Return the material exactly, from the line that contains "The height and" up to and including the line that contains "tap(285, 223)".

-----

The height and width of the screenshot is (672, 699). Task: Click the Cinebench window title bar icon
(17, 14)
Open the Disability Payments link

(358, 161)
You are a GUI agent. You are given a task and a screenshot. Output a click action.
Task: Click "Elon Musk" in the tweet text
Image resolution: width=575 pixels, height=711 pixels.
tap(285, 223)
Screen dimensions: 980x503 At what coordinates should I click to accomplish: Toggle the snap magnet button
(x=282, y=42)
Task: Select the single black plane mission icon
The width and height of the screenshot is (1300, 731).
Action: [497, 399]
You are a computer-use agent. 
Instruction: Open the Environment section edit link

-----

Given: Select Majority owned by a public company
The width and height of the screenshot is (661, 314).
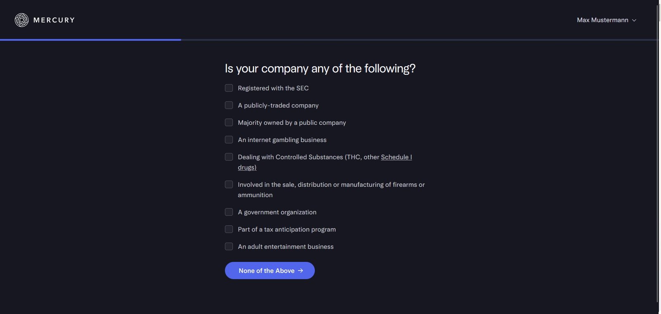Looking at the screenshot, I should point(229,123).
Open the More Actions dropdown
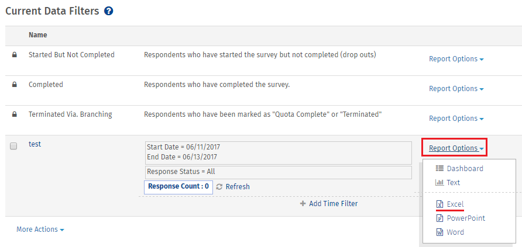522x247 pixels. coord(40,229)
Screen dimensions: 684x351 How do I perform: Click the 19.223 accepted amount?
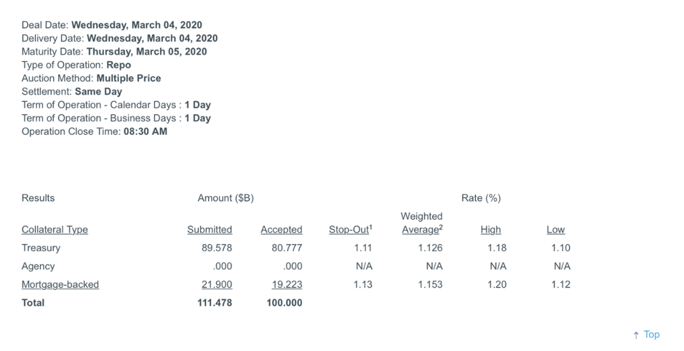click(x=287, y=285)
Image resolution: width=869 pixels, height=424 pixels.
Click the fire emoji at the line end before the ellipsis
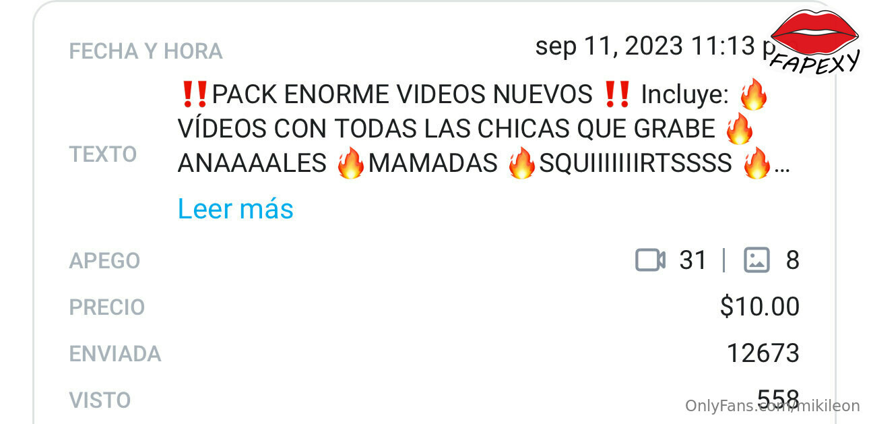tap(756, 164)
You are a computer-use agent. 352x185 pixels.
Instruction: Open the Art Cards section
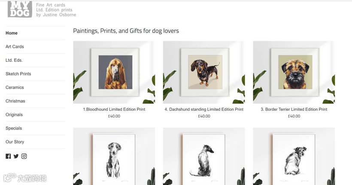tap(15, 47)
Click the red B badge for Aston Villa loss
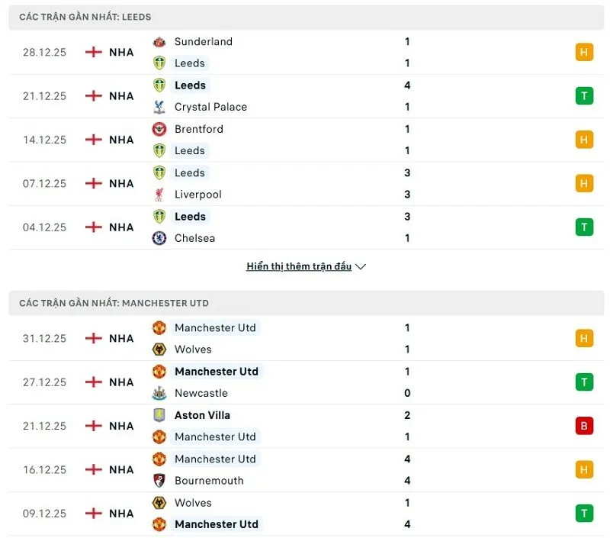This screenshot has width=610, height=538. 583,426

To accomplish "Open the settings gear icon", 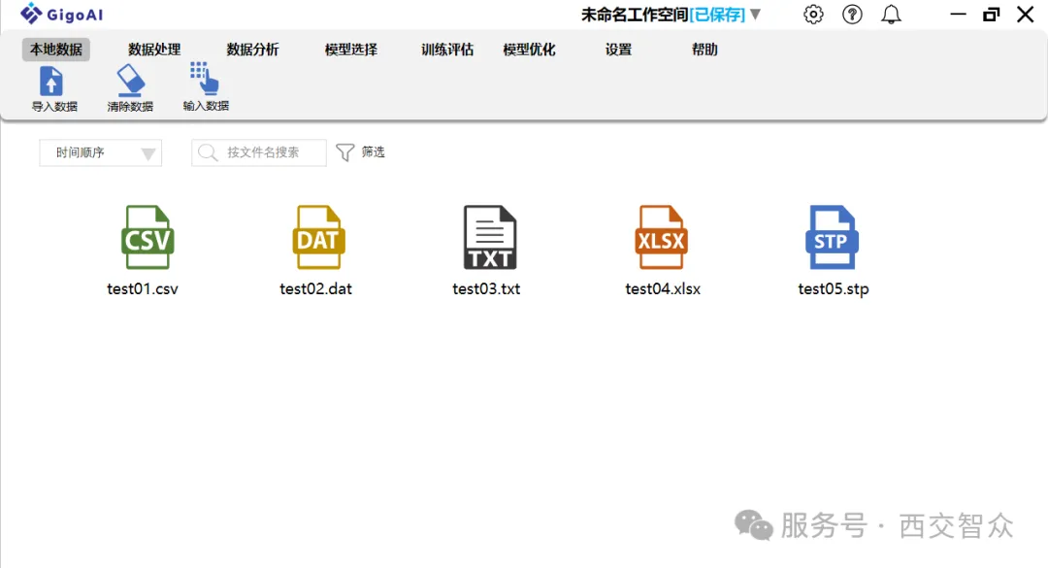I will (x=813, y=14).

-----

- Final answer:
The height and width of the screenshot is (672, 699). Task: Click the Cinebench window title bar icon
(17, 14)
Open the Disability Payments link

(358, 161)
You are a GUI agent. You are given a task and a screenshot. Output a click action.
Task: Click "Elon Musk" in the tweet text
Image resolution: width=575 pixels, height=711 pixels.
tap(285, 223)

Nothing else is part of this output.